Disney Digital 3-D is a brand name used by The Walt Disney Company to describe 3D films made and released by Walt Disney Studios Motion Pictures mostly under the Walt Disney Pictures label and shown exclusively using digital projection.

Disney Digital 3-D in itself is not a presentation or a production format or technology, but rather purely a marketing concept. Films advertised as Disney Digital 3-D come from a number of sources, film, digital camera as well as animation software, and can be presented using any Digital 3D technology, including RealD 3D, Dolby 3D, XpanD 3D and MasterImage 3D. There is no specific handling involved.

==History==
===Pre-2005 Disney 3-D films===
Disney had previously released two 3D animated shorts in 1953, Adventures in Music: Melody, the first American 3D animated short, and Working for Peanuts, starring Donald Duck and Chip 'n' Dale.
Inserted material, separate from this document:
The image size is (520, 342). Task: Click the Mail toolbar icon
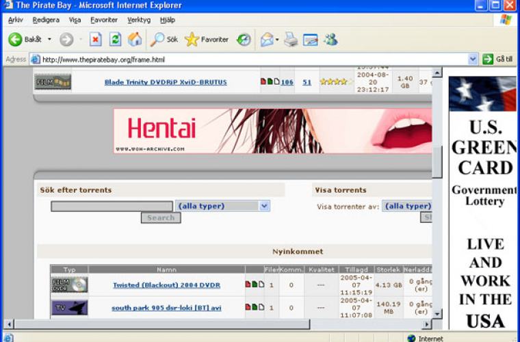[267, 40]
Disney also produced 3D films for its theme parks, including Disneyland's 3D Jamboree (1956), featuring the Mickey Mouse Club Mouseketeers and including Melody and Working for Peanuts; Magic Journeys (1982), Captain EO (1986), Muppet*Vision 3D (1991), Honey, I Shrunk the Audience (1994), It's Tough to Be a Bug! (1998), the film portion of Tokyo DisneySea's Magic Lamp Theater, and Mickey's PhilharMagic (2003).

Between 2003 and 2005, Dimension Films (formerly owned by The Walt Disney Company) had made a couple of 3D films. Two of them were Spy Kids 3-D: Game Over and The Adventures of Sharkboy and Lavagirl in 3-D.
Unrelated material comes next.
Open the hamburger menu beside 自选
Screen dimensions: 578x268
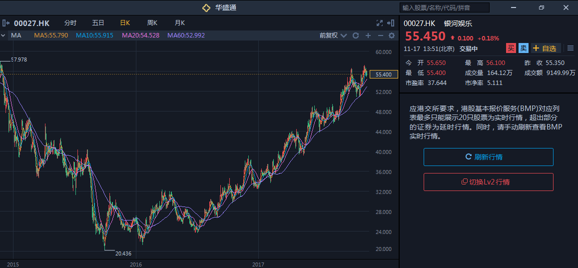pos(571,48)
===Post-2005 Disney 3-D films===
The first Disney Digital 3-D film was Chicken Little, which was released in late 2005. For the release, Disney collaborated with RealD to install RealD's 3D digital projection system featuring Christie CP2000 2K DLP projectors along with silver screens for 100 screens in AMC Theatres, Regal Cinemas, and Cinemark Theatres.

The animated film Chicken Little was followed by a re-release of The Nightmare Before Christmas on October 20, 2006, a 1993 stop-motion film, distributed by Touchstone Pictures, was originally shot in 2D on 35 mm film to digitally remastered, with the 3D version generated by Industrial Light & Magic (ILM) from this source using computer technology.

In 2007, Disney re-released the film Working for Peanuts with the theatrical release of the 3D version of Meet the Robinsons.

The first live-action Disney Digital 3-D release was Hannah Montana & Miley Cyrus: Best of Both Worlds Concert, which followed in 2008. In 2009, G-Force became the first film in Disney Digital 3-D from producer Jerry Bruckheimer. The 2011 film Pirates of the Caribbean: On Stranger Tides, also produced by Bruckheimer as well as directed by Rob Marshall, was one of the first big adventure films to shoot in 3D on location in jungles, beaches, and the streets of 18th-century London rather than against green screen or entirely on soundstages.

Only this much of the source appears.